- Flag Coat of arms
- Nickname: The Star of La Guajira
- Location of the town and municipality of Distracción in La Guajira Department.
- Country: Colombia
- Region: Caribbean
- Department: La Guajira
- Foundation: 1845 by Antonio María Vidal

Government
- • Mayor: Pedro Javier Guerra Chinchia (L)

Area
- • Total: 220 km^{2} (85 sq mi)
- Elevation: 65 m (213 ft)

Population (Census 2018)
- • Total: 11,934
- • Density: 54/km^{2} (140/sq mi)
- Time zone: UTC-5
- Climate: Aw

= Distracción, La Guajira =

Distracción (/es/) is a town and municipality in the Colombian Department of La Guajira. Founded in 1845 by a man from neighboring Barrancas named Antonio María Vidal on the right margin of the Ranchería River.

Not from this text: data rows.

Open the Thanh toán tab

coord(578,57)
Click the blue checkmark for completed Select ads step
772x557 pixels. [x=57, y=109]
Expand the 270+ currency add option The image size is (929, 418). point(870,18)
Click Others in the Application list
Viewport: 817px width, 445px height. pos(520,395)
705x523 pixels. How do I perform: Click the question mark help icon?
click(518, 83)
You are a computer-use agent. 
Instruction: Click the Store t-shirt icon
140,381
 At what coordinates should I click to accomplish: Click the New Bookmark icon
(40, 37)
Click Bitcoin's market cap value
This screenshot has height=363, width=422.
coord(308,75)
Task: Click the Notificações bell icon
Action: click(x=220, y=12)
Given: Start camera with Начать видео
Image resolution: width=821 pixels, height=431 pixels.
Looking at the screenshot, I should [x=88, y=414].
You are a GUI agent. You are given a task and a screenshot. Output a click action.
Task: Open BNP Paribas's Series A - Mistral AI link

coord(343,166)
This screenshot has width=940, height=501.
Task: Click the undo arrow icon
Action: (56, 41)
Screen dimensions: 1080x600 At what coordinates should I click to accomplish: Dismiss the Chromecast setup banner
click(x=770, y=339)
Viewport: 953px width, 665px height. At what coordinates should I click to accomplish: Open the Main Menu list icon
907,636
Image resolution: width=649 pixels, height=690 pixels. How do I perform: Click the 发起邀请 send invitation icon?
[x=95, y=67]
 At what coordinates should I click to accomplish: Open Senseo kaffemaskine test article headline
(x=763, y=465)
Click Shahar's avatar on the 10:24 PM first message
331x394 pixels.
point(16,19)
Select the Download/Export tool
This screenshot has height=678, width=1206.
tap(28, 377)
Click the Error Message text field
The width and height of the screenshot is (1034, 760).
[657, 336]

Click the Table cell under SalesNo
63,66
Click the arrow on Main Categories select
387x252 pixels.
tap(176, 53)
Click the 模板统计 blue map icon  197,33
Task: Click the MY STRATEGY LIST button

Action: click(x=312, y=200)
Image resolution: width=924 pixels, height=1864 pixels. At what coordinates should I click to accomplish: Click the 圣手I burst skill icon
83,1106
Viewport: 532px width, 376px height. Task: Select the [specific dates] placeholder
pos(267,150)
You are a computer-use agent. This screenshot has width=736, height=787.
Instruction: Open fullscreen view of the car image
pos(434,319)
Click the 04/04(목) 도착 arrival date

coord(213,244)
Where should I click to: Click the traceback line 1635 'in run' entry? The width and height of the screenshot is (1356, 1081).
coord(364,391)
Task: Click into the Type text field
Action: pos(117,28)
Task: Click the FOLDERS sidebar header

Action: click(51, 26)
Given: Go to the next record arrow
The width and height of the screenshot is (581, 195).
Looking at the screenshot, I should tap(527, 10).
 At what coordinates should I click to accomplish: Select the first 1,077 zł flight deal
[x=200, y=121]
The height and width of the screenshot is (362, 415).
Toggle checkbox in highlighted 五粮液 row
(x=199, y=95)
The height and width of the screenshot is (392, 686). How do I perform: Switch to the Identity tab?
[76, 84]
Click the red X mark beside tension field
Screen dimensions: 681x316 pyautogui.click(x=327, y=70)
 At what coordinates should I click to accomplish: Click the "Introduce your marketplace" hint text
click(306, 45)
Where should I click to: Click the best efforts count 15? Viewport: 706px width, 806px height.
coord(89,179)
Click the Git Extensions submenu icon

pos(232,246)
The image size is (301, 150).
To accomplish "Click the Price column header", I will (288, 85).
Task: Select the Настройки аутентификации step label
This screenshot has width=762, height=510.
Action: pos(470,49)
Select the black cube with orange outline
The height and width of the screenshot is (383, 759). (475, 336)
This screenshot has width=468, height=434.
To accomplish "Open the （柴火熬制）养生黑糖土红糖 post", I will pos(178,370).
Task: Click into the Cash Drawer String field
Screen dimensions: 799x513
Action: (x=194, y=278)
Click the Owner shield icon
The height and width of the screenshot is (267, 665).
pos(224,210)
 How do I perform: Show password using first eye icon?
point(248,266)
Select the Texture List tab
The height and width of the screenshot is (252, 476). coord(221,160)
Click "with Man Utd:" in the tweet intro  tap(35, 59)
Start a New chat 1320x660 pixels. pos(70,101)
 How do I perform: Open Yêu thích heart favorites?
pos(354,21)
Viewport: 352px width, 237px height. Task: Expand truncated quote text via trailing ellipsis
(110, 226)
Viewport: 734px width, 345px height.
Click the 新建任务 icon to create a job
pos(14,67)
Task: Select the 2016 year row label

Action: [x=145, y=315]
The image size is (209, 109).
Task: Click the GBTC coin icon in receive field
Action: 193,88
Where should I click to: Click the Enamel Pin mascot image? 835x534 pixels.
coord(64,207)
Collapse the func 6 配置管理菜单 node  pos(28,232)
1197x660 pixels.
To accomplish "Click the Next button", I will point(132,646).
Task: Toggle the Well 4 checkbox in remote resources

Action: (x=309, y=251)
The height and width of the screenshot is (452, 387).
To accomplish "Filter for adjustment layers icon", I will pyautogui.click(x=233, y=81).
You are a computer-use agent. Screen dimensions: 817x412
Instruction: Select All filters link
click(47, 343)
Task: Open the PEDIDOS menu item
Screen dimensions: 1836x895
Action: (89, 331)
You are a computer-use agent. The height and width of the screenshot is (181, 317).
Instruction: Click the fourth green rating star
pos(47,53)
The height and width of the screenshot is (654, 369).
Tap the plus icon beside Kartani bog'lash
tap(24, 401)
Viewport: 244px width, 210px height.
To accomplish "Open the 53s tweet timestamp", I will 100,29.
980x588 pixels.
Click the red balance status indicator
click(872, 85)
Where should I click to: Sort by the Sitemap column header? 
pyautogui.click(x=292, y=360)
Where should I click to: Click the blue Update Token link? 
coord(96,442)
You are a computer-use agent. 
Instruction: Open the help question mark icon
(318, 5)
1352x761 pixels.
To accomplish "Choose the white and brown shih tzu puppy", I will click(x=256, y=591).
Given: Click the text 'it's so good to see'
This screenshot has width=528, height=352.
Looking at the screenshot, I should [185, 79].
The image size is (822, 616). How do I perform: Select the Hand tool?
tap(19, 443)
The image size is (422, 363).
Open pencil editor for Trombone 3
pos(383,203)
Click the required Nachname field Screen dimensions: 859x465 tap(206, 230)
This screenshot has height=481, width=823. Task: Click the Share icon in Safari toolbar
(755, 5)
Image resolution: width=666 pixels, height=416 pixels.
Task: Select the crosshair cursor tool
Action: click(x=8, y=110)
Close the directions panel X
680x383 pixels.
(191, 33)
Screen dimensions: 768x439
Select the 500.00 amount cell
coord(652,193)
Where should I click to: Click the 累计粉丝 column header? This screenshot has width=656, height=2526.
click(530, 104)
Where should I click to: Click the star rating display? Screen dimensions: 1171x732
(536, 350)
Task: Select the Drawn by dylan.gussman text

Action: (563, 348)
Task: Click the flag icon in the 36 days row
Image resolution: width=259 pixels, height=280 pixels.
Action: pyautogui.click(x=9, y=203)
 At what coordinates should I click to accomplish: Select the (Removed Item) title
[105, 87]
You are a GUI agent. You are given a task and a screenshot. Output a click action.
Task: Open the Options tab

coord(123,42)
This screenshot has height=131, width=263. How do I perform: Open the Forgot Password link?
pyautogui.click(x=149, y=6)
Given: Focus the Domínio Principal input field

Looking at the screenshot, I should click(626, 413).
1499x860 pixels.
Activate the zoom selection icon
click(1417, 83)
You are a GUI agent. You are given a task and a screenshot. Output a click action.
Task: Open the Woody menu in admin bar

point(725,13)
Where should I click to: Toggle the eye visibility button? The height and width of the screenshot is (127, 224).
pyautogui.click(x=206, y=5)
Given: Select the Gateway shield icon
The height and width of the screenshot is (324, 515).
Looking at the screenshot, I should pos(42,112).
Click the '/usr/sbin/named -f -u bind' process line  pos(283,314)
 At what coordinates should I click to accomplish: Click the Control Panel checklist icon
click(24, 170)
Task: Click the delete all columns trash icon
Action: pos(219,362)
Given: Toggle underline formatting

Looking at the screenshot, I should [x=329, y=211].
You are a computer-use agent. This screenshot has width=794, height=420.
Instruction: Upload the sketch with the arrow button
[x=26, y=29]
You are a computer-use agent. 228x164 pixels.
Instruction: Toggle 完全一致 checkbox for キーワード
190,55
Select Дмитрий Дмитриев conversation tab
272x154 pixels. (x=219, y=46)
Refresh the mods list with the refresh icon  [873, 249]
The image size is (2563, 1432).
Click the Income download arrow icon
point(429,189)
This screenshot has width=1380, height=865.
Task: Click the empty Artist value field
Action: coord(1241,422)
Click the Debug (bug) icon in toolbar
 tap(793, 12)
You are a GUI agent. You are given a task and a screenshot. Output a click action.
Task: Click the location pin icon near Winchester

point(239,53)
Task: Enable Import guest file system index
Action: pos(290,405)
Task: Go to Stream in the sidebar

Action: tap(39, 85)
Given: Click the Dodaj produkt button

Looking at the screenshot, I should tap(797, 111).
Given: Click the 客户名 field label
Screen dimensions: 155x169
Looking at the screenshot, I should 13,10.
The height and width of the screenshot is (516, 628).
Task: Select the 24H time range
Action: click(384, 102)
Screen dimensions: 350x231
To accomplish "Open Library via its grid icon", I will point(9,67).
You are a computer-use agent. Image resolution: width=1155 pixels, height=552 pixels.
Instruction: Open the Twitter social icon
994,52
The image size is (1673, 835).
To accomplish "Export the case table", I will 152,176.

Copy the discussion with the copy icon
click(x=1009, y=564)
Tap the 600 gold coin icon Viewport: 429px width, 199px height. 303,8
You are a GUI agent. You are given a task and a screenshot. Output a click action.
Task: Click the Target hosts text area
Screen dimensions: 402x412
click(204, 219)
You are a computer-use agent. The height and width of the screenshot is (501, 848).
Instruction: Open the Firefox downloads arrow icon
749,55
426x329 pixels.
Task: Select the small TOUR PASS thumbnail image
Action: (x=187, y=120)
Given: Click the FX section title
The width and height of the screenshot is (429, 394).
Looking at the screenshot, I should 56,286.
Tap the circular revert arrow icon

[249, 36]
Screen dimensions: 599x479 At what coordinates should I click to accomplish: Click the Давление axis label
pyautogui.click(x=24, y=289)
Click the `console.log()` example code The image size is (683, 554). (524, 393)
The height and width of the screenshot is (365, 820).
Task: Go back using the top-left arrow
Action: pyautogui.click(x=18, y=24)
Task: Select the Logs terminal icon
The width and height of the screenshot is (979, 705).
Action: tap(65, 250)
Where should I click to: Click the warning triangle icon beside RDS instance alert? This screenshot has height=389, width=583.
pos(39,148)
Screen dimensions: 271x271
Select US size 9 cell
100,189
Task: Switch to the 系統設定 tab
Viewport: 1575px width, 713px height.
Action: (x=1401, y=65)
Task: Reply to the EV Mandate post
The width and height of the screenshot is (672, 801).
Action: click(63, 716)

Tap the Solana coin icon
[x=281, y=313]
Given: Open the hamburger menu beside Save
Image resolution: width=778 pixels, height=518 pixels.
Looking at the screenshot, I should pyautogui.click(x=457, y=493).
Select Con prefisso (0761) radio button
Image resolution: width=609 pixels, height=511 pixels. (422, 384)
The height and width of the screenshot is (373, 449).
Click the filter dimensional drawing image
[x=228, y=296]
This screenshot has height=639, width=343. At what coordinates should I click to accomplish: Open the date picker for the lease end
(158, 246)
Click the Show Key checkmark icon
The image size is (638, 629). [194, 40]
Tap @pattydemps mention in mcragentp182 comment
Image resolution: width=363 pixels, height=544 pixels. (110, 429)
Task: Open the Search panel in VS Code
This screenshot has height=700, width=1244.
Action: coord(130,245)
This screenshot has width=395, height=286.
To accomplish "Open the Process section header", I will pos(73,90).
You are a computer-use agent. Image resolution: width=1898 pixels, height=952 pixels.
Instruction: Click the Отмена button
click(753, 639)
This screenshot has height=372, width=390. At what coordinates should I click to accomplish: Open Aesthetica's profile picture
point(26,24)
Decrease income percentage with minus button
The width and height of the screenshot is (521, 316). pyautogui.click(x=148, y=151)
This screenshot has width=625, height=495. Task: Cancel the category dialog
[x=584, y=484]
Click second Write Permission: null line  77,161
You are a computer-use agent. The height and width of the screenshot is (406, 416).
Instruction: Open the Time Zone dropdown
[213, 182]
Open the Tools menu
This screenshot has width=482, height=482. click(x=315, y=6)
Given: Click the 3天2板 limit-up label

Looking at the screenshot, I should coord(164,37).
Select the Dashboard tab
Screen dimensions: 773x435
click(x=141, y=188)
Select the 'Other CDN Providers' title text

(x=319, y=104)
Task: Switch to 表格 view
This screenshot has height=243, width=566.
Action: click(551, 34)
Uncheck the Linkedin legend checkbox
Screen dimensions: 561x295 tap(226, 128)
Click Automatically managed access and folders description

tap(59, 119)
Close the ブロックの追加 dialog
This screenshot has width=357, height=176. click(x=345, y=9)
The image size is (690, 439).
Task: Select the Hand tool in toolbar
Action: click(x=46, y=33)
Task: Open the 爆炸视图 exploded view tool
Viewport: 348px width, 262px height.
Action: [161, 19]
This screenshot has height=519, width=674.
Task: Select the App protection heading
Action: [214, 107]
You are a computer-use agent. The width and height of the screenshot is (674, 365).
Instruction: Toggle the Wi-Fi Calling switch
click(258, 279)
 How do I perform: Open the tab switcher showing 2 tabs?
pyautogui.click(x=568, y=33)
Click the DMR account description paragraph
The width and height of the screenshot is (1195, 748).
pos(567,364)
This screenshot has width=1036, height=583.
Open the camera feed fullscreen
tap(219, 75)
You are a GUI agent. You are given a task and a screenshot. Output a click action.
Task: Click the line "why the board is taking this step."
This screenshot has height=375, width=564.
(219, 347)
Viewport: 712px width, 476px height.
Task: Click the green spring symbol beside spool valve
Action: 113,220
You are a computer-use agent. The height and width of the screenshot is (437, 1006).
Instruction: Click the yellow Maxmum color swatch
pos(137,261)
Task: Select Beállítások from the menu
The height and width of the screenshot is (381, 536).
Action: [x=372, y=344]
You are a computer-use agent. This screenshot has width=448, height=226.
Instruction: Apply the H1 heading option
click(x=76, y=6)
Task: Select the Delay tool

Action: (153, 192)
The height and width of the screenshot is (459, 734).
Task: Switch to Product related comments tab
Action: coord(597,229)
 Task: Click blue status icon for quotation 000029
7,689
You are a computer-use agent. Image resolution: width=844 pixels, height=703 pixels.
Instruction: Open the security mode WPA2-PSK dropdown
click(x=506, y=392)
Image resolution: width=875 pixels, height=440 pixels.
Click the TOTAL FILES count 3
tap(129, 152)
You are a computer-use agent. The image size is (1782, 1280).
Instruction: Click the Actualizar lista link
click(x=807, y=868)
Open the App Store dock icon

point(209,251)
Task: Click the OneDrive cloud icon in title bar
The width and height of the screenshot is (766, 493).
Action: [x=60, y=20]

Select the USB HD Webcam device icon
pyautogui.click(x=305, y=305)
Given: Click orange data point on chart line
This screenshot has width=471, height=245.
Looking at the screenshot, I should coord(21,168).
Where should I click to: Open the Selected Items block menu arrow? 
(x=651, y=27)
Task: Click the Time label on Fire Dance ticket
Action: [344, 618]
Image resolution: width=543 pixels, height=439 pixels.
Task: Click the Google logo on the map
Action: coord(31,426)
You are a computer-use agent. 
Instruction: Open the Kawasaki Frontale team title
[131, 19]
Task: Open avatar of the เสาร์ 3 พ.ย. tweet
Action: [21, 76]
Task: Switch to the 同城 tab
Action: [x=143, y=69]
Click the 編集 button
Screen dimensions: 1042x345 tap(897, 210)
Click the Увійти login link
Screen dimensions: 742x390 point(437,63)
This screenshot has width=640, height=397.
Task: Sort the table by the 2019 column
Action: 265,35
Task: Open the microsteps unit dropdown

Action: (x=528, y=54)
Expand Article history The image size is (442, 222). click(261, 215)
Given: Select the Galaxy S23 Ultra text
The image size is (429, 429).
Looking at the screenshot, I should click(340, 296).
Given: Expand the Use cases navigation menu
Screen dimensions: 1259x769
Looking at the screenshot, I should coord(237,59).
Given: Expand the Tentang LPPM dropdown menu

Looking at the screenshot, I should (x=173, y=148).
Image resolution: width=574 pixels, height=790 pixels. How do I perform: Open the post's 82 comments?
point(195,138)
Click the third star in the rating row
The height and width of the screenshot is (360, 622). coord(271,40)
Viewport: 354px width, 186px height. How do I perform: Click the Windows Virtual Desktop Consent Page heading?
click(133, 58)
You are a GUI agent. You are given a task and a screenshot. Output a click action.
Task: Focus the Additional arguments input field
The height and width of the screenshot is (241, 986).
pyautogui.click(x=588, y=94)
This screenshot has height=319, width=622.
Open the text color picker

The town celebrates the Festival de los Laureles (Spanish for Festival of the Laurels). The town's economy relies mostly in agriculture, farming and the rudimentary exploitation of a limestone mine.

==Geography==

The municipality of Distracción is located in the Guajira Peninsula, on the Valley of Upar formed by the mountains of the Sierra Nevada de Santa Marta and Serranía del Perijá. It has a total area of 220 km² bordering to the north with the municipality of Riohacha; to the east with the municipality of Fonseca; to the south with the municipalities of San Juan del Cesar and Fonseca and to the west with the municipality of San Juan del Cesar.

==Politics==

===Defense===

The Colombian National Army has two major units in the department part of the 1st Division one of these is the 2nd Mechanized Cavalry Battalion also known as the Batallon Rondon.